**TASK DESCRIPTION:** Your answer consists of the lines in the data that contain "Given". Copy each of them.
*** WORKING DATA Section Begins ***
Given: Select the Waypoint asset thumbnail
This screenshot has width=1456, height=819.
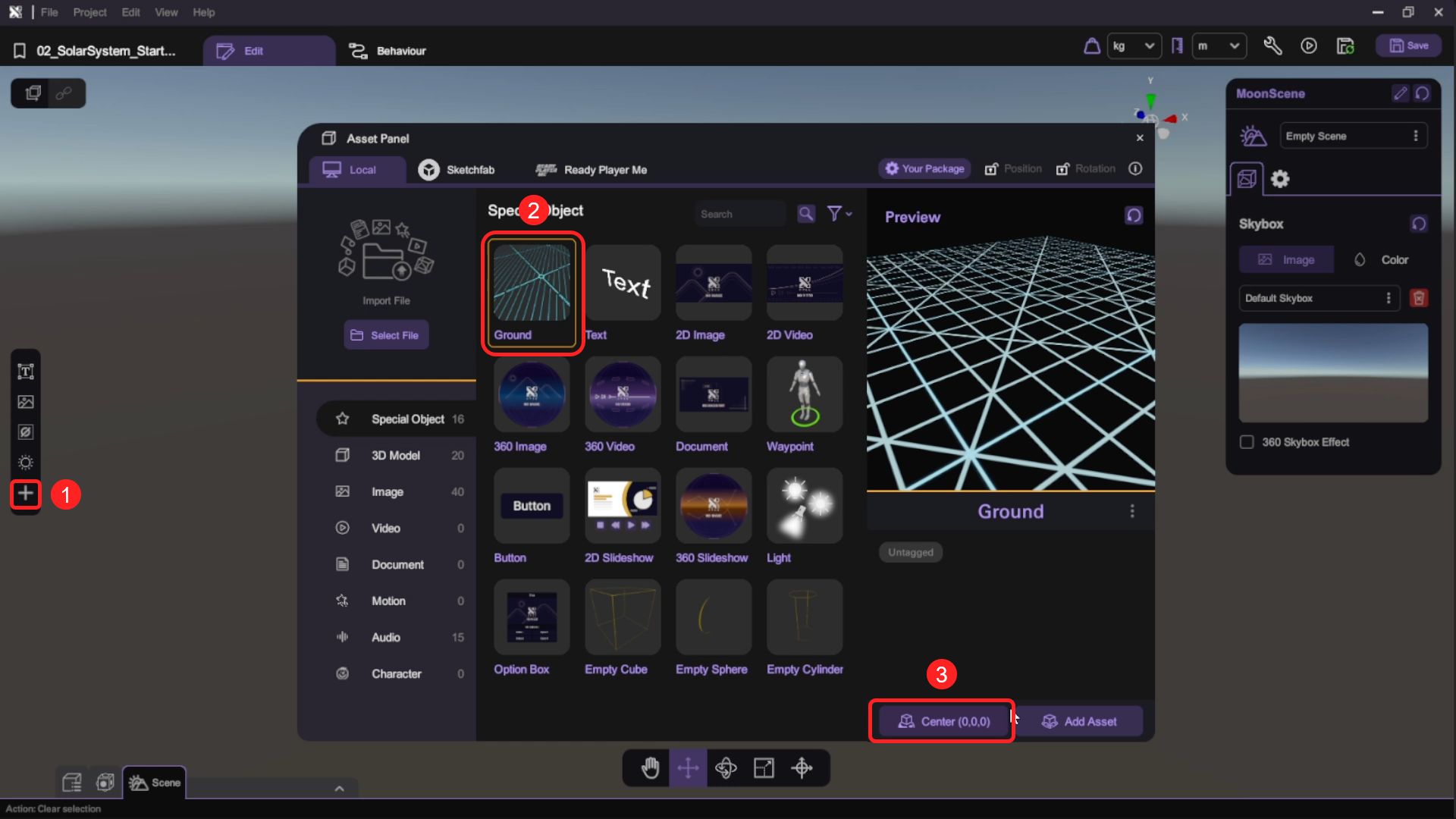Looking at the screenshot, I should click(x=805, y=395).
*** WORKING DATA Section Ends ***
*** WORKING DATA Section Begins ***
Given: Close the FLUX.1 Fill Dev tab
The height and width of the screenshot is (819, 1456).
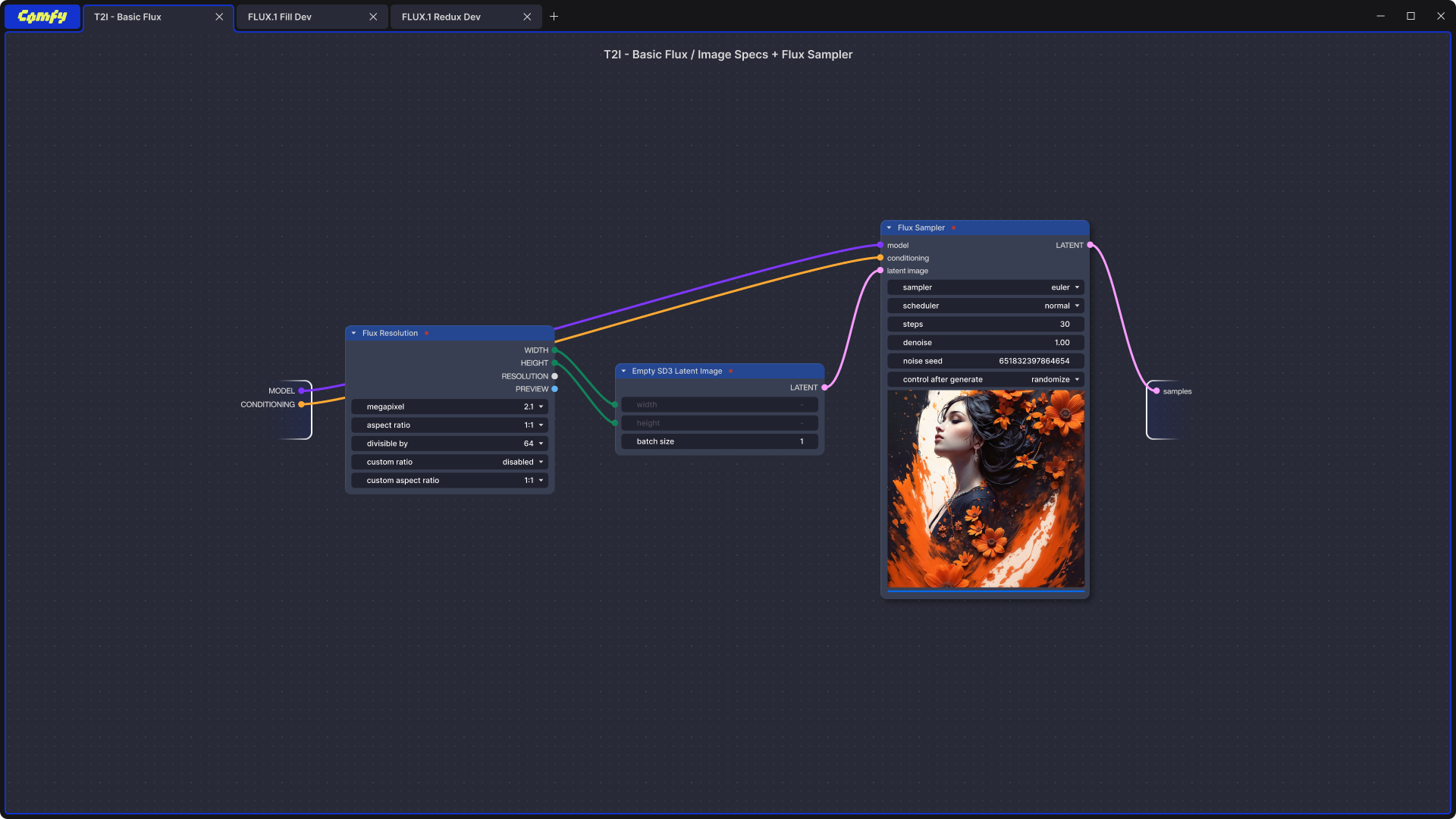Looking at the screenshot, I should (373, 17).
*** WORKING DATA Section Ends ***
*** WORKING DATA Section Begins ***
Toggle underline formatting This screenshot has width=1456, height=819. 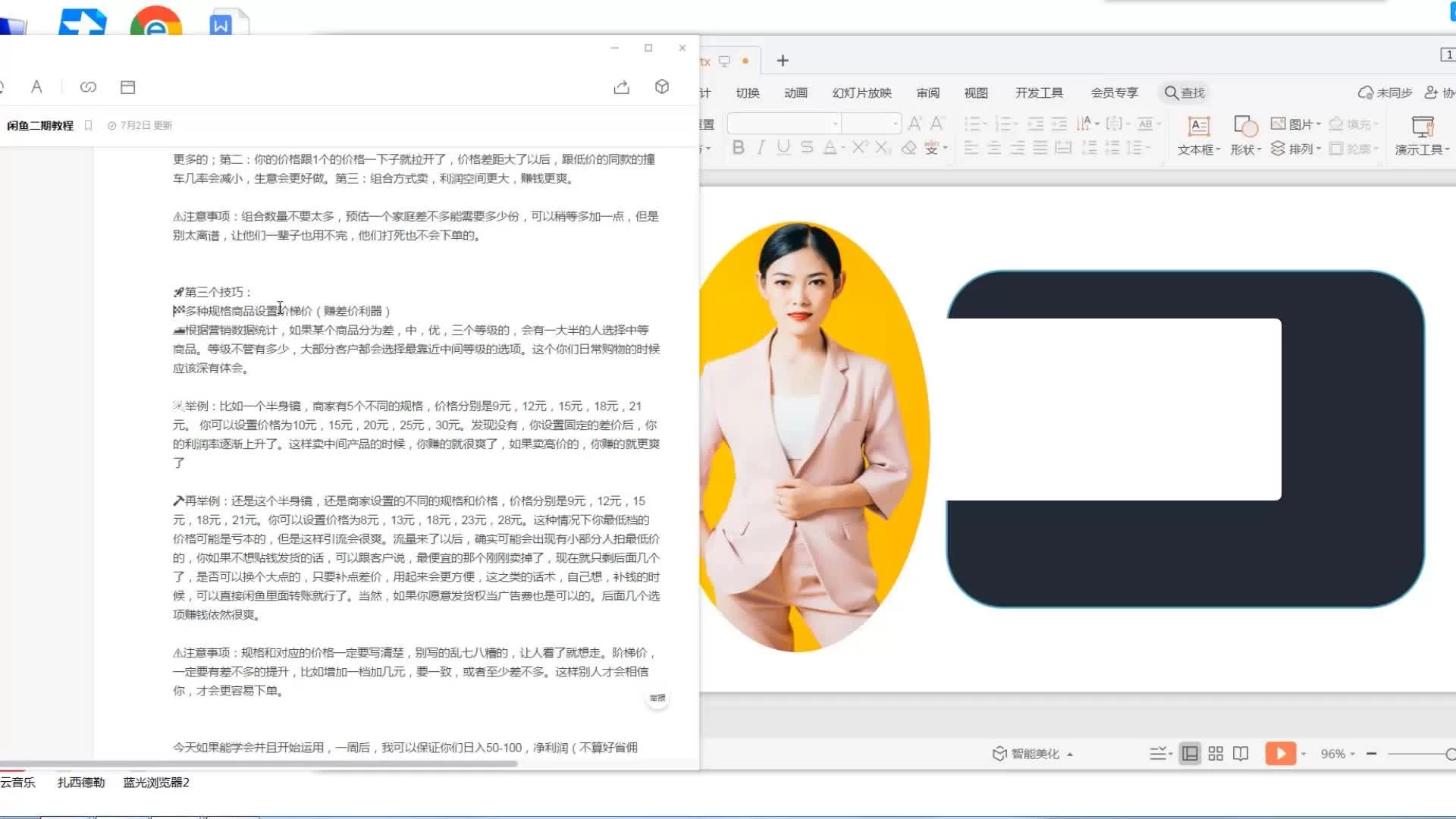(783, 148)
*** WORKING DATA Section Ends ***
**TASK ANSWER:**
Given: Select the Waypoint asset thumbnail
Given: Close the FLUX.1 Fill Dev tab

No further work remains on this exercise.